Extracted material:

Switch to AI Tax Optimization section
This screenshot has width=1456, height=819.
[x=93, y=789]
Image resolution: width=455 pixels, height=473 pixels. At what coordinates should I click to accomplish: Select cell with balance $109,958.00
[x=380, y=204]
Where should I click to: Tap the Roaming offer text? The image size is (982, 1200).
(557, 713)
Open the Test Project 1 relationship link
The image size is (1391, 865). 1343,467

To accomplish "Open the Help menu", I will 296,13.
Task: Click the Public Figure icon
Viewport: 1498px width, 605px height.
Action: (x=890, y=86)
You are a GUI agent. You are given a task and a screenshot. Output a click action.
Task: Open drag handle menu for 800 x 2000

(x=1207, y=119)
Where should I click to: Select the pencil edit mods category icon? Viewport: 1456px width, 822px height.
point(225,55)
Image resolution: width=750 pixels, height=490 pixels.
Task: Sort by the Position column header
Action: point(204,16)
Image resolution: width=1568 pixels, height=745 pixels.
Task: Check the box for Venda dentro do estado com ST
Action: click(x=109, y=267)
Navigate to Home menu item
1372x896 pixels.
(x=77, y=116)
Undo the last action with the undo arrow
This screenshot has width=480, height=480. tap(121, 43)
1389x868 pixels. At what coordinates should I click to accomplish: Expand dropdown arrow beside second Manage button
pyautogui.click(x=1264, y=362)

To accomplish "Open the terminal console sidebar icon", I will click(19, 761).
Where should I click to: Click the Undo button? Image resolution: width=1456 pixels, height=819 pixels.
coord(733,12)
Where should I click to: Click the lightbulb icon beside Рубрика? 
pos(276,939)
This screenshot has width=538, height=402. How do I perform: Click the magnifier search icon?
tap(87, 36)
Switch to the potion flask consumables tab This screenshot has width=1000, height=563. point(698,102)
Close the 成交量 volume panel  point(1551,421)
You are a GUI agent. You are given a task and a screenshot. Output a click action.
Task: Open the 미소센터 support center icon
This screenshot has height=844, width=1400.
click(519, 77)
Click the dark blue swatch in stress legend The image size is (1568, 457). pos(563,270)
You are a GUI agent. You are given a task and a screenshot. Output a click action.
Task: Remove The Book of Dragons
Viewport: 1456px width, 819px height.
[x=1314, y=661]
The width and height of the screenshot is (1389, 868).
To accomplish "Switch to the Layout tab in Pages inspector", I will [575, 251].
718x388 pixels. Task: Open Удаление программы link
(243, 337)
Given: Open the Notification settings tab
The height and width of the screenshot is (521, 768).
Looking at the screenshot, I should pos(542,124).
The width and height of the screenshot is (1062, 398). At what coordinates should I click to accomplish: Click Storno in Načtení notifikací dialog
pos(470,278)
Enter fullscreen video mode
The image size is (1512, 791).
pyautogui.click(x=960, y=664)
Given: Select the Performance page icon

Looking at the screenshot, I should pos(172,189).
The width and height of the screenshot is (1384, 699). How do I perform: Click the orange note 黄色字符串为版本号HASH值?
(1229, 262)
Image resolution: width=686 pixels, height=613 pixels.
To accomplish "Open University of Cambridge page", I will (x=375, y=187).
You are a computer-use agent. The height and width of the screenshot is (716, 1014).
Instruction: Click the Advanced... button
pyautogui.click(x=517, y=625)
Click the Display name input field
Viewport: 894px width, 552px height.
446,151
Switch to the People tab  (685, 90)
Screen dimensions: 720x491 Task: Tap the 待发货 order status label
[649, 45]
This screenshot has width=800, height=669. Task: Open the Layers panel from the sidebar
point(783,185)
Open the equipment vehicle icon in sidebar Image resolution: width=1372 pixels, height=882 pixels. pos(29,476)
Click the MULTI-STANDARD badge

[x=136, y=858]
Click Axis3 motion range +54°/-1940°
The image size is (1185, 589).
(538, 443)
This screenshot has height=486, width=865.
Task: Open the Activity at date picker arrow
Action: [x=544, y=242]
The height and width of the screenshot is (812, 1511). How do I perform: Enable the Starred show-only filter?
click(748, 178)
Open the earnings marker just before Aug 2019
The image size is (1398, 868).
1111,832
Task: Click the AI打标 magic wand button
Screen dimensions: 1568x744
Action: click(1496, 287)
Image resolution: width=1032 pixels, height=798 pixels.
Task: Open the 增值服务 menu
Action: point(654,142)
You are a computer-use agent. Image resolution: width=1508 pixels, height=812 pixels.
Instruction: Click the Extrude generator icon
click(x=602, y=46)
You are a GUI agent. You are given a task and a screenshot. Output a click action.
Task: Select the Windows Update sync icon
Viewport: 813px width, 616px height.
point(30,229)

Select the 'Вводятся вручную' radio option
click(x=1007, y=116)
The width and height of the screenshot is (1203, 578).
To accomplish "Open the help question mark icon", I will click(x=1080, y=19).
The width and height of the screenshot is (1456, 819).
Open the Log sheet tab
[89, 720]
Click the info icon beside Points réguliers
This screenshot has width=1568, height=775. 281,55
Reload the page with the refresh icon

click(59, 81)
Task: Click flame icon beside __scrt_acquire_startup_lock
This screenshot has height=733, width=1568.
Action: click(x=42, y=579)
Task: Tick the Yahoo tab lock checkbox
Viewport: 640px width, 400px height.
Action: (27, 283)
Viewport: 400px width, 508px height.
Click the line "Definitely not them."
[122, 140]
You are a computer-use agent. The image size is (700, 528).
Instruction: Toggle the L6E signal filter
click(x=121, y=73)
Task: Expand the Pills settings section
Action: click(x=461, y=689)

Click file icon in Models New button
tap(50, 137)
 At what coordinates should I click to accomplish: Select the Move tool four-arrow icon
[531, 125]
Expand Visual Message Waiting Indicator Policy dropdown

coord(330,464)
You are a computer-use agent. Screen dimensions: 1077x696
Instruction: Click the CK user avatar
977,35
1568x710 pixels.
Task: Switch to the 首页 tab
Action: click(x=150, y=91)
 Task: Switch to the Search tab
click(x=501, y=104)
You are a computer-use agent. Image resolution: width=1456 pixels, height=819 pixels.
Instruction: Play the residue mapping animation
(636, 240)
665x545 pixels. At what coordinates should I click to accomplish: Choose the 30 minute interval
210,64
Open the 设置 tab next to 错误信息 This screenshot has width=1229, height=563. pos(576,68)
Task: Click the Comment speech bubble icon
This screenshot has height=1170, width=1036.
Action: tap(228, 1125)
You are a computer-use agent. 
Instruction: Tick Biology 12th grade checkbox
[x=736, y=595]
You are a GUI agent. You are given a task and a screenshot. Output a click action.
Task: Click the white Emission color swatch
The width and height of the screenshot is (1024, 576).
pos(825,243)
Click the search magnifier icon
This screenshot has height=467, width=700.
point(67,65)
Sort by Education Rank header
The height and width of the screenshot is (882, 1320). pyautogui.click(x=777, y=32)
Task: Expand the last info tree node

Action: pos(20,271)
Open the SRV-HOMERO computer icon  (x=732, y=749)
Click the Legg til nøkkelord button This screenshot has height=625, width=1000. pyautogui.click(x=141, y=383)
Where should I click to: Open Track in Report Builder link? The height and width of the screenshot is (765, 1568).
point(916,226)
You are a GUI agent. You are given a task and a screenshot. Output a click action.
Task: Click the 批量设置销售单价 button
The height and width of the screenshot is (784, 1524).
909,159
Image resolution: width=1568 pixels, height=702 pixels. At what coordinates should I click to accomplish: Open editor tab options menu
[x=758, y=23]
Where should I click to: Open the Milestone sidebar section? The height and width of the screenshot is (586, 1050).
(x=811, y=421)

Work instructions: Copy all the rows above word for word.

Finished exercise:
Switch to AI Tax Optimization section
This screenshot has width=1456, height=819.
[x=93, y=789]
Image resolution: width=455 pixels, height=473 pixels. At what coordinates should I click to accomplish: Select cell with balance $109,958.00
[x=380, y=204]
Where should I click to: Tap the Roaming offer text? The image size is (982, 1200).
(557, 713)
Open the Test Project 1 relationship link
The image size is (1391, 865). 1343,467

To accomplish "Open the Help menu", I will 296,13.
Task: Click the Public Figure icon
Viewport: 1498px width, 605px height.
Action: (x=890, y=86)
You are a GUI agent. You are given a task and a screenshot. Output a click action.
Task: Open drag handle menu for 800 x 2000

(x=1207, y=119)
Where should I click to: Select the pencil edit mods category icon? Viewport: 1456px width, 822px height.
point(225,55)
Image resolution: width=750 pixels, height=490 pixels.
Task: Sort by the Position column header
Action: point(204,16)
Image resolution: width=1568 pixels, height=745 pixels.
Task: Check the box for Venda dentro do estado com ST
Action: click(x=109, y=267)
Navigate to Home menu item
1372x896 pixels.
(x=77, y=116)
Undo the last action with the undo arrow
This screenshot has width=480, height=480. tap(121, 43)
1389x868 pixels. At what coordinates should I click to accomplish: Expand dropdown arrow beside second Manage button
pyautogui.click(x=1264, y=362)

To accomplish "Open the terminal console sidebar icon", I will click(19, 761).
Where should I click to: Click the Undo button? Image resolution: width=1456 pixels, height=819 pixels.
coord(733,12)
Where should I click to: Click the lightbulb icon beside Рубрика? 
pos(276,939)
This screenshot has width=538, height=402. How do I perform: Click the magnifier search icon?
tap(87, 36)
Switch to the potion flask consumables tab This screenshot has width=1000, height=563. point(698,102)
Close the 成交量 volume panel  point(1551,421)
You are a GUI agent. You are given a task and a screenshot. Output a click action.
Task: Open the 미소센터 support center icon
This screenshot has height=844, width=1400.
click(519, 77)
Click the dark blue swatch in stress legend The image size is (1568, 457). pos(563,270)
You are a GUI agent. You are given a task and a screenshot. Output a click action.
Task: Remove The Book of Dragons
Viewport: 1456px width, 819px height.
[x=1314, y=661]
The width and height of the screenshot is (1389, 868).
To accomplish "Switch to the Layout tab in Pages inspector", I will [575, 251].
718x388 pixels. Task: Open Удаление программы link
(243, 337)
Given: Open the Notification settings tab
The height and width of the screenshot is (521, 768).
Looking at the screenshot, I should pos(542,124).
The width and height of the screenshot is (1062, 398). At what coordinates should I click to accomplish: Click Storno in Načtení notifikací dialog
pos(470,278)
Enter fullscreen video mode
The image size is (1512, 791).
pyautogui.click(x=960, y=664)
Given: Select the Performance page icon

Looking at the screenshot, I should pos(172,189).
The width and height of the screenshot is (1384, 699). How do I perform: Click the orange note 黄色字符串为版本号HASH值?
(1229, 262)
Image resolution: width=686 pixels, height=613 pixels.
To accomplish "Open University of Cambridge page", I will (x=375, y=187).
You are a computer-use agent. The height and width of the screenshot is (716, 1014).
Instruction: Click the Advanced... button
pyautogui.click(x=517, y=625)
Click the Display name input field
Viewport: 894px width, 552px height.
446,151
Switch to the People tab  (685, 90)
Screen dimensions: 720x491 Task: Tap the 待发货 order status label
[649, 45]
This screenshot has width=800, height=669. Task: Open the Layers panel from the sidebar
point(783,185)
Open the equipment vehicle icon in sidebar Image resolution: width=1372 pixels, height=882 pixels. pos(29,476)
Click the MULTI-STANDARD badge

[x=136, y=858]
Click Axis3 motion range +54°/-1940°
The image size is (1185, 589).
(538, 443)
This screenshot has height=486, width=865.
Task: Open the Activity at date picker arrow
Action: [x=544, y=242]
The height and width of the screenshot is (812, 1511). How do I perform: Enable the Starred show-only filter?
click(748, 178)
Open the earnings marker just before Aug 2019
The image size is (1398, 868).
1111,832
Task: Click the AI打标 magic wand button
Screen dimensions: 1568x744
Action: click(1496, 287)
Image resolution: width=1032 pixels, height=798 pixels.
Task: Open the 增值服务 menu
Action: point(654,142)
You are a computer-use agent. Image resolution: width=1508 pixels, height=812 pixels.
Instruction: Click the Extrude generator icon
click(x=602, y=46)
You are a GUI agent. You are given a task and a screenshot. Output a click action.
Task: Select the Windows Update sync icon
Viewport: 813px width, 616px height.
point(30,229)

Select the 'Вводятся вручную' radio option
click(x=1007, y=116)
The width and height of the screenshot is (1203, 578).
To accomplish "Open the help question mark icon", I will click(x=1080, y=19).
The width and height of the screenshot is (1456, 819).
Open the Log sheet tab
[89, 720]
Click the info icon beside Points réguliers
This screenshot has width=1568, height=775. 281,55
Reload the page with the refresh icon

click(59, 81)
Task: Click flame icon beside __scrt_acquire_startup_lock
This screenshot has height=733, width=1568.
Action: click(x=42, y=579)
Task: Tick the Yahoo tab lock checkbox
Viewport: 640px width, 400px height.
Action: (27, 283)
Viewport: 400px width, 508px height.
Click the line "Definitely not them."
[122, 140]
You are a computer-use agent. The image size is (700, 528).
Instruction: Toggle the L6E signal filter
click(x=121, y=73)
Task: Expand the Pills settings section
Action: click(x=461, y=689)

Click file icon in Models New button
tap(50, 137)
 At what coordinates should I click to accomplish: Select the Move tool four-arrow icon
[531, 125]
Expand Visual Message Waiting Indicator Policy dropdown

coord(330,464)
You are a computer-use agent. Screen dimensions: 1077x696
Instruction: Click the CK user avatar
977,35
1568x710 pixels.
Task: Switch to the 首页 tab
Action: click(x=150, y=91)
 Task: Switch to the Search tab
click(x=501, y=104)
You are a computer-use agent. Image resolution: width=1456 pixels, height=819 pixels.
Instruction: Play the residue mapping animation
(636, 240)
665x545 pixels. At what coordinates should I click to accomplish: Choose the 30 minute interval
210,64
Open the 设置 tab next to 错误信息 This screenshot has width=1229, height=563. pos(576,68)
Task: Click the Comment speech bubble icon
This screenshot has height=1170, width=1036.
Action: tap(228, 1125)
You are a computer-use agent. 
Instruction: Tick Biology 12th grade checkbox
[x=736, y=595]
You are a GUI agent. You are given a task and a screenshot. Output a click action.
Task: Click the white Emission color swatch
The width and height of the screenshot is (1024, 576).
pos(825,243)
Click the search magnifier icon
This screenshot has height=467, width=700.
point(67,65)
Sort by Education Rank header
The height and width of the screenshot is (882, 1320). pyautogui.click(x=777, y=32)
Task: Expand the last info tree node

Action: pos(20,271)
Open the SRV-HOMERO computer icon  (x=732, y=749)
Click the Legg til nøkkelord button This screenshot has height=625, width=1000. pyautogui.click(x=141, y=383)
Where should I click to: Open Track in Report Builder link? The height and width of the screenshot is (765, 1568).
point(916,226)
You are a GUI agent. You are given a task and a screenshot. Output a click action.
Task: Click the 批量设置销售单价 button
The height and width of the screenshot is (784, 1524).
909,159
Image resolution: width=1568 pixels, height=702 pixels. At what coordinates should I click to accomplish: Open editor tab options menu
[x=758, y=23]
Where should I click to: Open the Milestone sidebar section? The height and width of the screenshot is (586, 1050).
(x=811, y=421)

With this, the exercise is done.